Of all of Jane Austen’s novels, I was most eager to read Sense & Sensibility. Something about the title itself appealed to me – the sounds it makes when I say it aloud, the connotation, the feeling I got when thinking about those words together…all somehow contributed the this feeling that this would be the book that I connected with the most.
Alas, just as you cannot judge a book by its ugly cover (I’m looking at you Rebecca), you cannot judge it by its title alone.
Although it’s only the second of Austen’s works that I’ve read, it’s already not my favorite of the two; I enjoyed Pride & Prejudice quite a bit more. Even as I write this, I’m not sure I’m being fair about this pronouncement, but as this is my literary journal, I feel free to record it as I see it as of this moment, just after finishing it.
Comparatively, I saw a movie version of Pride & Prejudice before I read the book, and therefore knew the story and that I already adored it; with Sense & Sensibility, I only knew that Kate Winslet (who I adore) plays Marianne in a movie production of it, but knew nothing whatsoever about the story – so perhaps this had something to do with it.
As I read, I found myself impatient with several parts; wanting to know who would end up where and which of the acquaintances I should be ‘watching’ as the story progressed. I knew of course that Willoughby was too good to be true and that Marianne was acting incredibly unabashedly, surely shamefully for her time, but I assumed that Willoughby’s eventual revelation would have been what turned out to be Edward’s (the previous engagement). I cannot believe that none of the ‘issues’ were resolved with either of the sisters, even in part, until the last two chapters of the book!
For me, the pacing was off a little bit in this one, at least as the first read through was concerned; although there were plenty of ‘action’ scenes, there seemed to be a lot more assumptions in this book, which led to much of the dramatic issues. For example, I was starting to get mad at Elinor for ‘assuming’ that Marianne and Willoughby were engaged when she really had no reason to assume it besides that her sister was completely smitten – I mean, they’re sisters – was Elinor’s concern not enough for her to ask her own sister if she was engaged??
I did like Elinor, but now that I’m thinking about it, although she is the main heroine in this novel she doesn’t really do much, does she? She is somewhat like Jane Bennet in that she is severely reserved, Elinor is very contemplative, and never answers a question before considering everyone’s feeling towards her potential remarks first. Someone needs to tell this girl to relax a little bit! Did she have a moment’s fun in the entire length of the novel?
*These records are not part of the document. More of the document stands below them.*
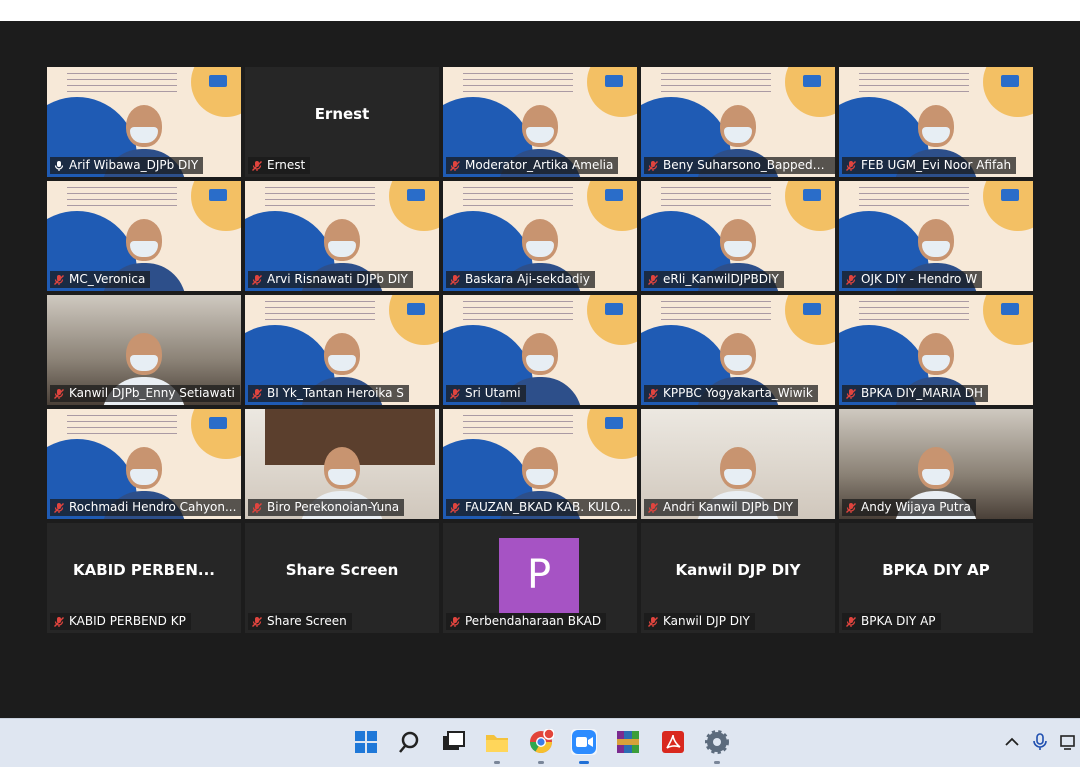 This screenshot has height=767, width=1080. I want to click on participant-tile: Ernest Ernest, so click(342, 122).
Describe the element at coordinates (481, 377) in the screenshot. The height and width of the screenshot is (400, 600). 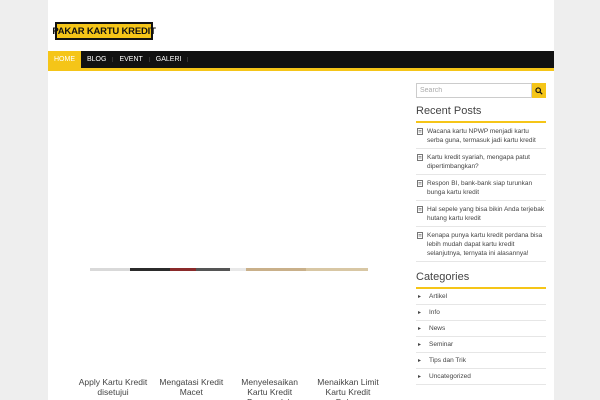
I see `category-item: ▸ Uncategorized` at that location.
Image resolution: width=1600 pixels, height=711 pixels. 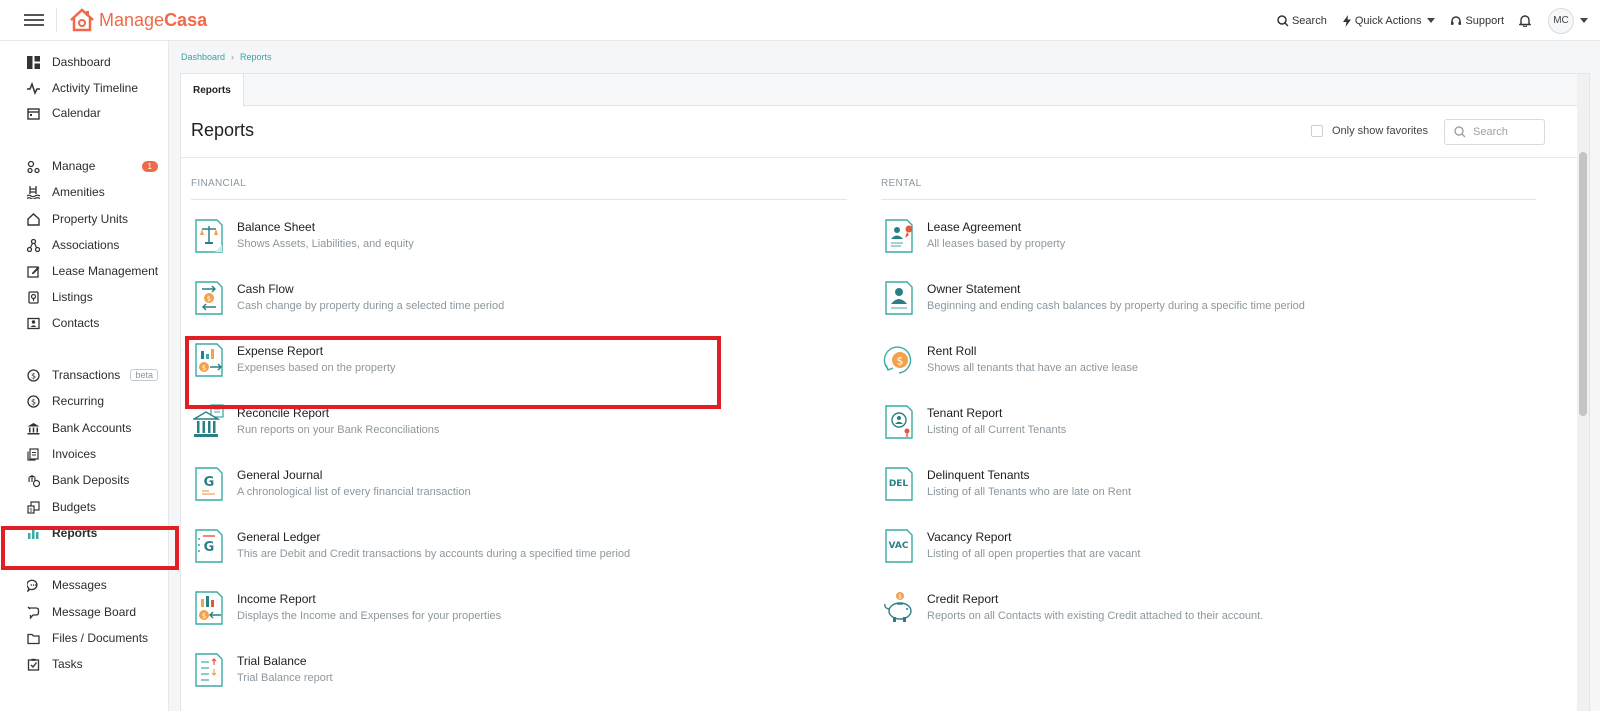 I want to click on sidebar-item-reports: Reports, so click(x=95, y=533).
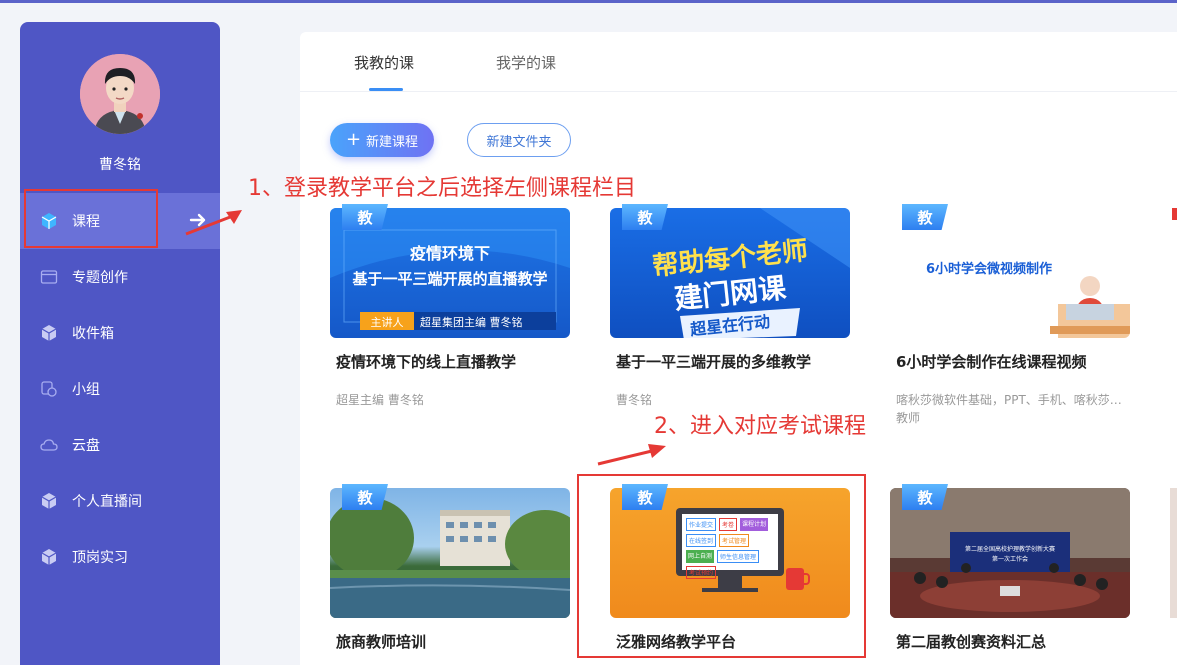 Image resolution: width=1177 pixels, height=665 pixels. I want to click on course-card: 教 旅商教师培训, so click(451, 574).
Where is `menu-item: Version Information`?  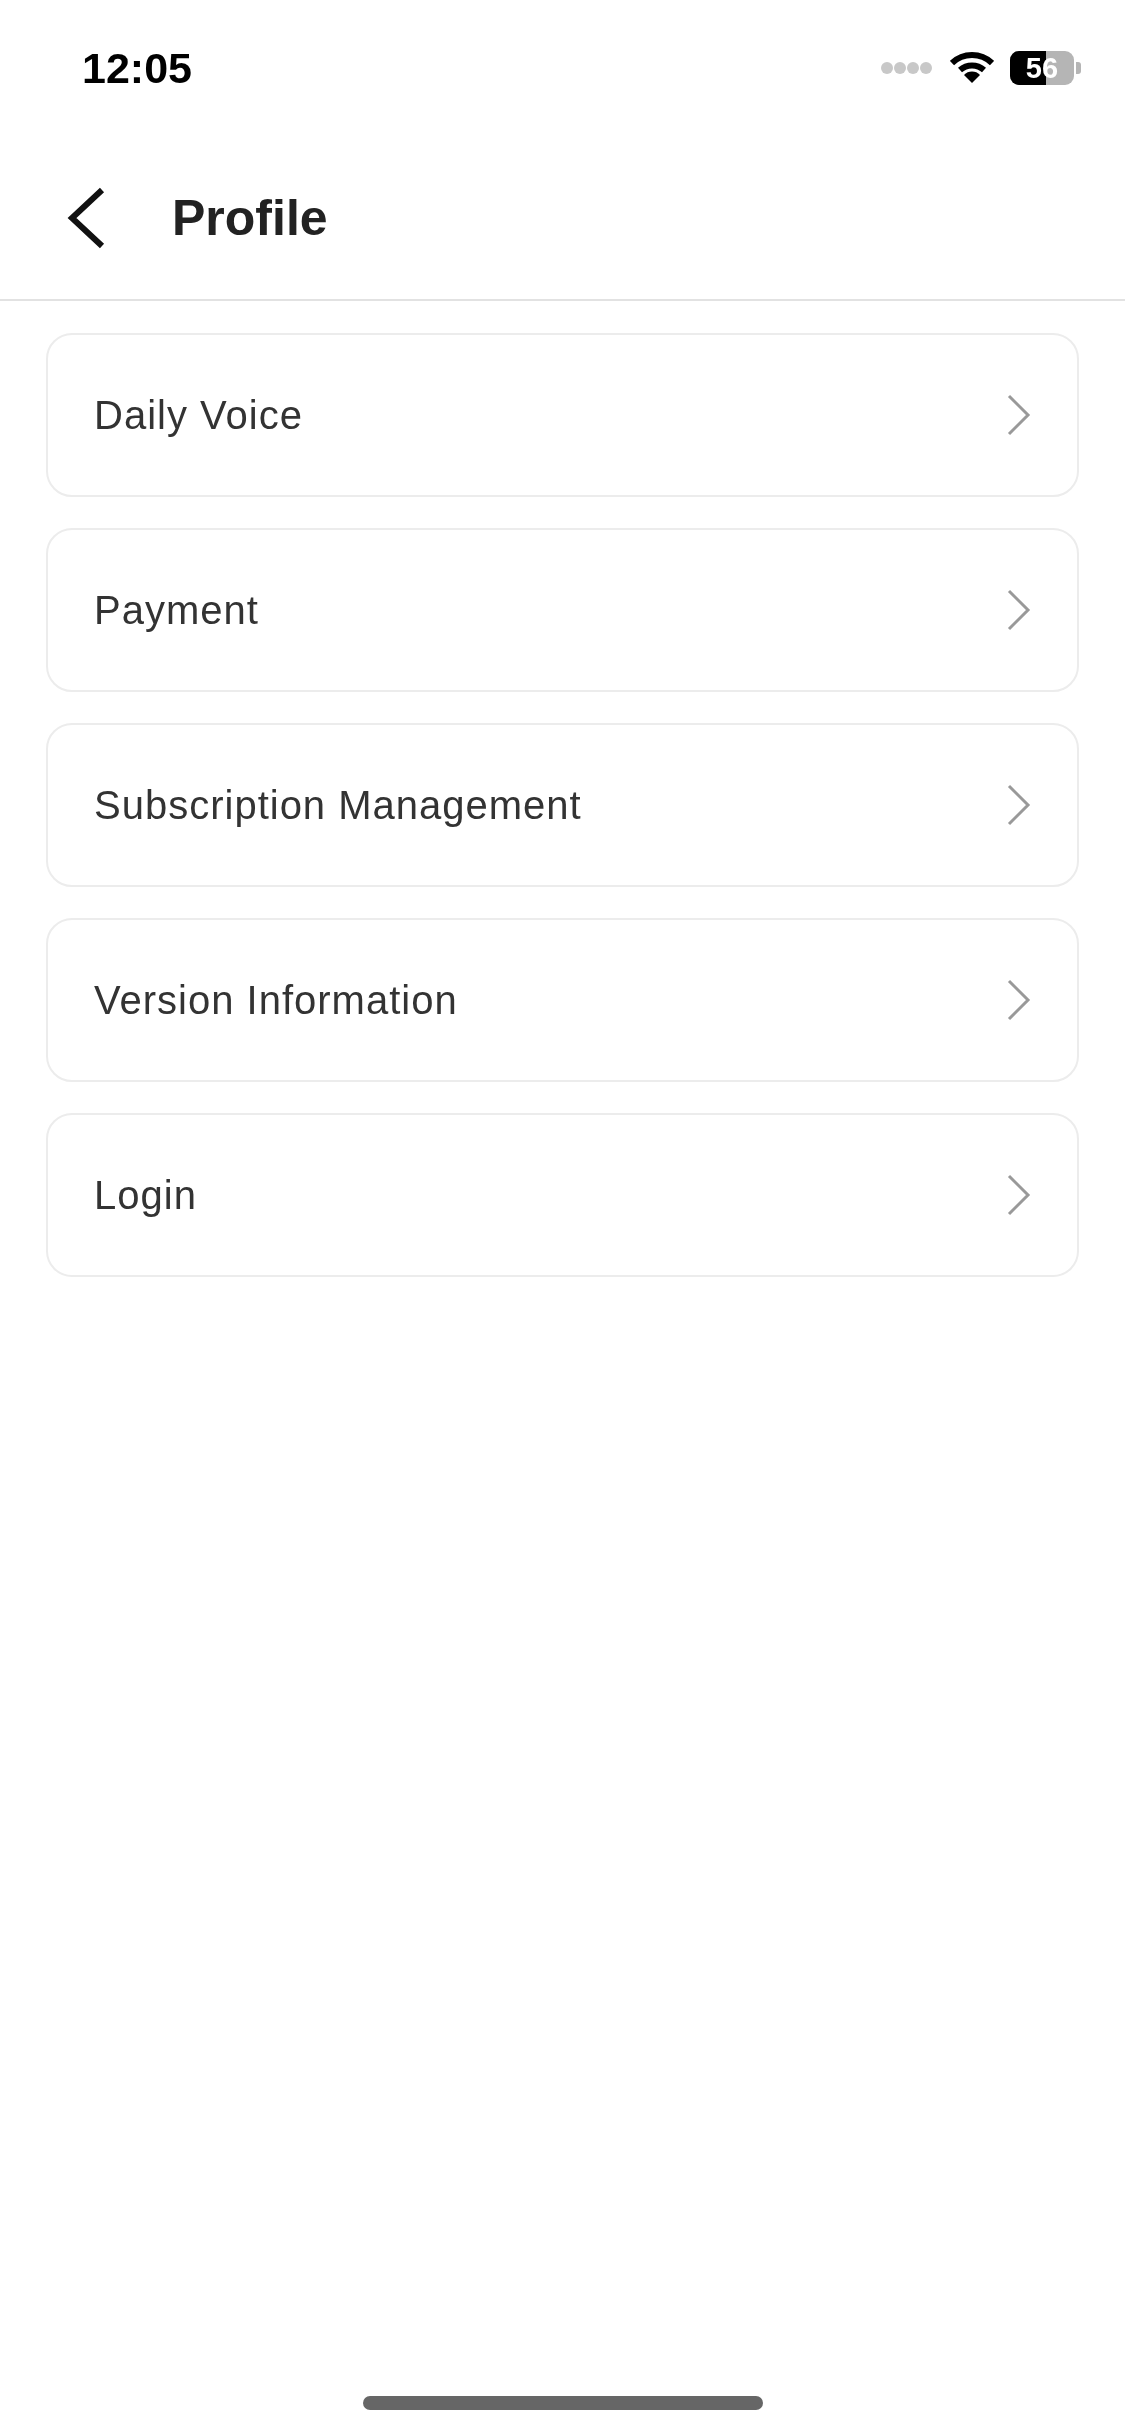
menu-item: Version Information is located at coordinates (562, 1000).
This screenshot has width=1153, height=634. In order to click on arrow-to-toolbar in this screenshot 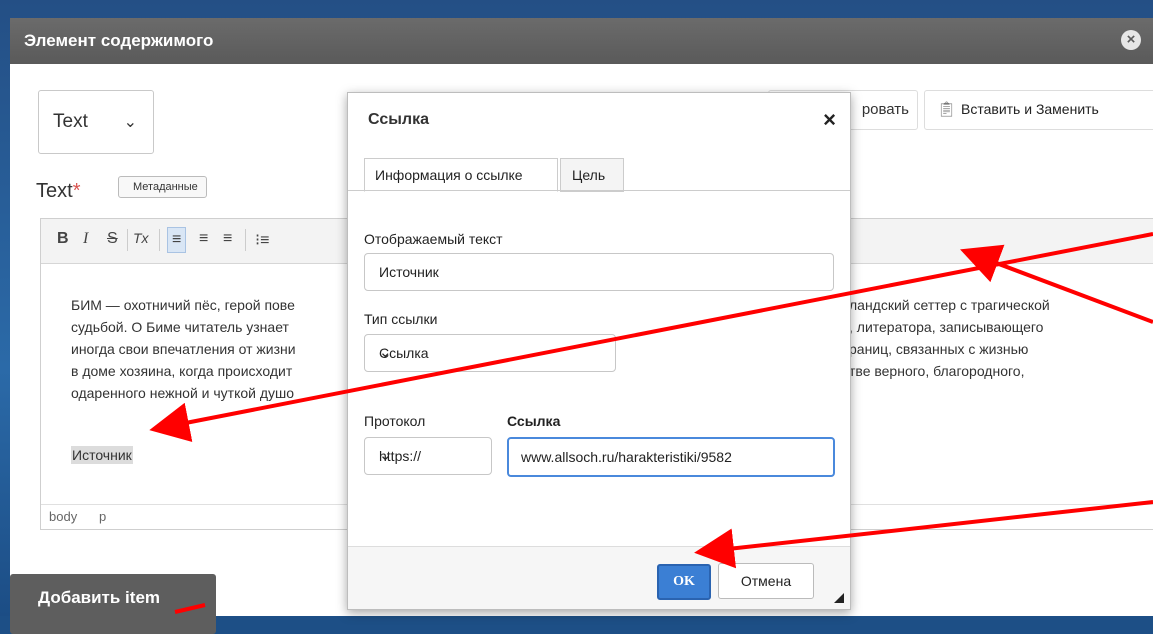, I will do `click(1056, 284)`.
While Pride & Prejudice was chalk full of dialogue, Sense & Sensibility was a much more internal novel, covering the thoughts and feelings of the characters much less openly than her sister novel. I suppose I was less interested in the motivations of the characters because in one case, I knew they were acting childishly and therefore that there was no happy ending for the pair of them, and in the other, that there wasn’t enough of anything to base any feeling whatever on besides what our character felt. Almost every time Edward spoke it was ‘unintelligible’, or ‘didn’t reach their ears’ (paraphrasing here) – all of the ‘action’ in that relationship took place before the start of the novel, and what we know of that the family assumed something was going on as well. Again, it’s not until chapter 49 of 50 that we get any sort of clue as to what was really happening, because lord knows Elinor didn’t.
I think it is time for me to read a few non-Austen novels before reading the one I have planned next:: Persuasion. It’s not that I didn’t enjoy Sense & Sensibility, it was still written with skill by the author, but it was decidedly less happy than Pride & Prejudice, and it’s made me long for a real romance or something unrelated to romance altogether – something with anything else to grab onto besides people in hopeless love.
I hope to watch a movie production of Sense & Sensibility, which I already suspect I’ll enjoy a great deal more than the novel, only because of faster gratification – I’ve spent three whole days in the sorrow that is disappointed love, for only a few brief pages of delight, whereas a movie will move through the sorrow more quickly and presumably have a brighter pay-off in the end.
I will perhaps write on this novel again in the future, and I’ll surely read it again someday, but for now, these are my feelings, and I’ll leave it at that.